Après Sydney 2000, Athènes 2004 et Londres 2012, Paris 2024. Tony Estanguet, 39 ans, est insatiable. Cinq ans après avoir décroché sa troisième médaille d'or olympique dans son canoë à Londres, l'athlète tricolore devenu dirigeant a obtenu ce qui s'apparente à un nouveau titre : l'organisation des Jeux dans l'Hexagone, cent ans après la dernière édition à Paris, en 1924. Au moment de l'officialisation, mercredi à Lima, l'ancien céiste, qui fut médaillé d'or dès l'âge de 22 ans seulement, reconnaît avoir "ressenti énormément d'émotion parce que c'était un moment de fierté de voir la France gagner ce rendez-vous". Gagner, oui.

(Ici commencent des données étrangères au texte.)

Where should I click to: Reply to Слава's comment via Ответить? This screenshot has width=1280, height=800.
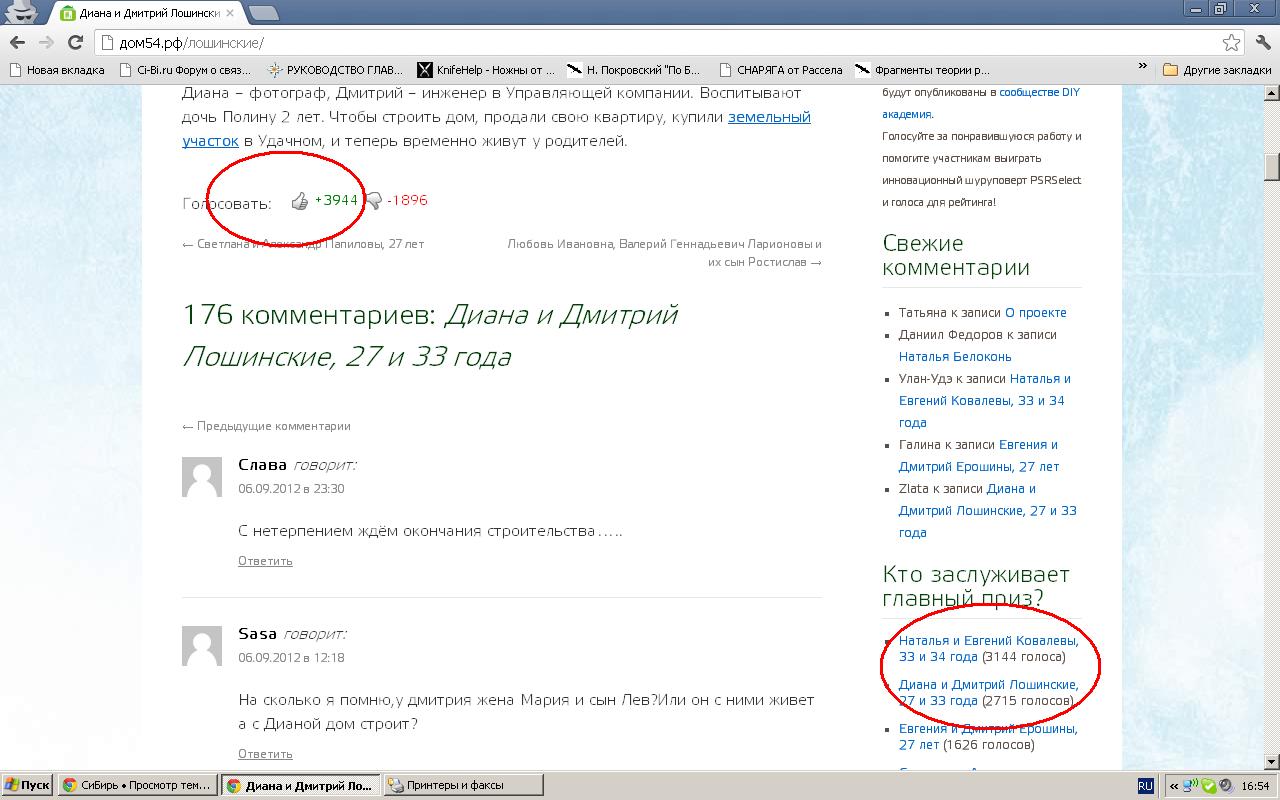tap(265, 561)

Car, si la dernière étape, le vote des membres du Comité international olympique (CIO) a été une formalité, il n'en a pas été de même tout au long de l'aventure, entamée dès le début de sa retraite, en 2012.
Dernier selfie avant la présentation... Après 3 années de travail place à l'émotion pour #Paris2024pic.twitter.com/Y0aNjZSWDE
— Tony ESTANGUET (@TonyESTANGUET) September 13, 2017
"Un leader naturel", selon Thomas Bach. "Il n'y a pas si longtemps que ça encore, les gens m'expliquaient que l'on n'avait aucune chance, qu'on n'allait pas gagner parce qu'en face, il y avait les Américains (la candidature de Los Angeles, ndlr), qu'il y avait ceci, cela, qu'en France, c'était trop compliqué de fédérer les politiques, qu'on n'y arriverait pas…", a rappelé Tony Estanguet au micro d'Europe 1, jeudi. "Aujourd'hui, certains m'expliquent toujours que ça va être très compliqué, qu'on ne va pas tenir les budgets (le budget global de Paris 2024 est estimé à 6 milliards d'euros, ndlr), mais moi, je ne vois pas pourquoi on n'y arriverait pas. J'ai envie d'y croire, je veux qu'on soit optimistes et ambitieux. On a tout pour réussir des Jeux incroyables."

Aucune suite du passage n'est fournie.